::: DATA EXCERPTS :::

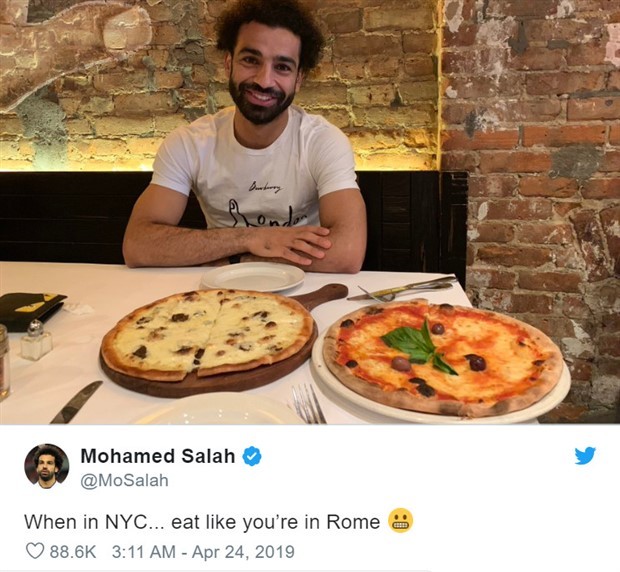This screenshot has height=572, width=620.
Task: Click the glass salt shaker on table
Action: click(x=36, y=340)
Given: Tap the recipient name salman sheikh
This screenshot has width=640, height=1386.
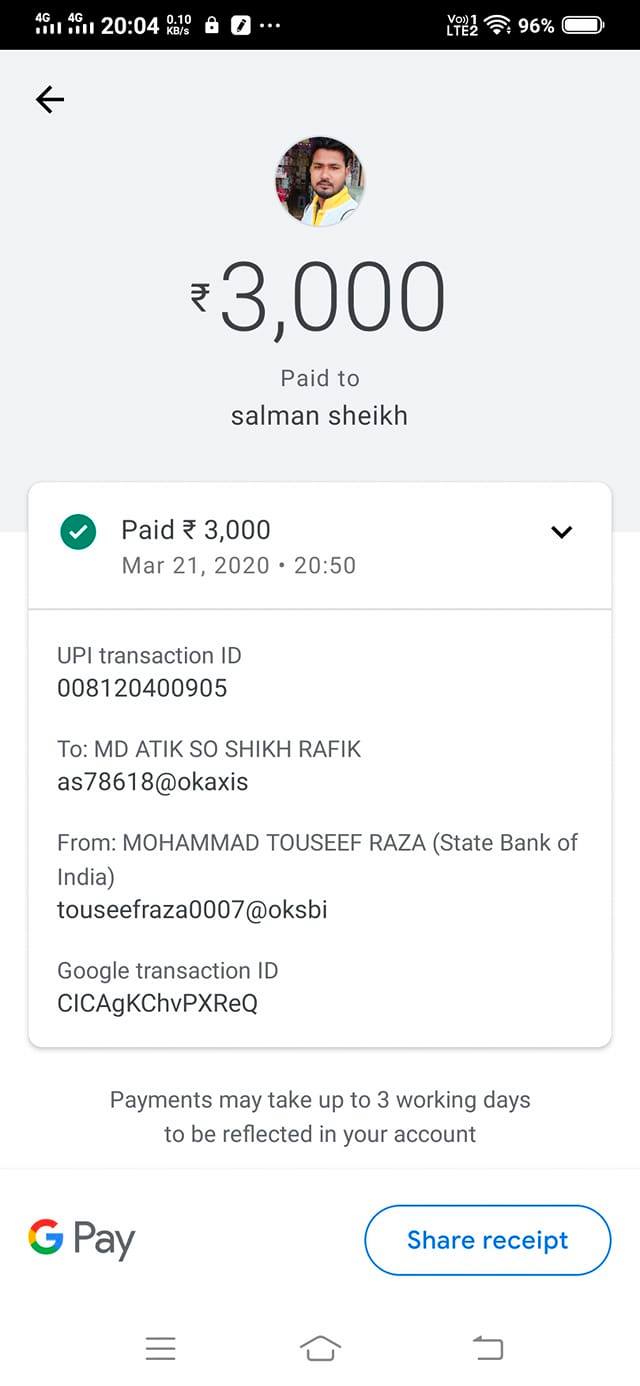Looking at the screenshot, I should coord(319,416).
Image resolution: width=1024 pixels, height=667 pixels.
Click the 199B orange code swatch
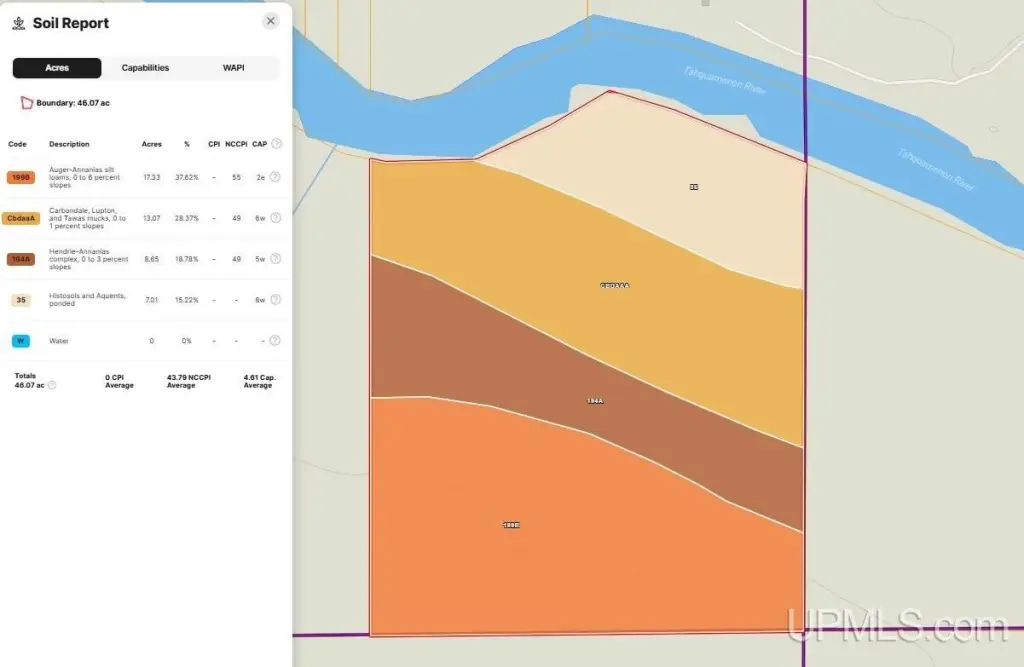(x=20, y=177)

:::

▶ [AIM OF THE EXERCISE]: Convert every line of the material above into a Markdown table with the columns Row and Line, skipping blank lines and leaving out the pictures.

▶ [SOLUTION TO THIS TASK]:
| Row | Line |
|---|---|
| 1 | This screenshot has height=572, width=620. |
| 2 | Task: Click the glass salt shaker on table |
| 3 | Action: click(x=36, y=340) |
| 4 | Given: Tap the recipient name salman sheikh |
| 5 | This screenshot has width=640, height=1386. |
| 6 | Looking at the screenshot, I should coord(319,416). |
| 7 | Image resolution: width=1024 pixels, height=667 pixels. |
| 8 | Click the 199B orange code swatch |
| 9 | (x=20, y=177) |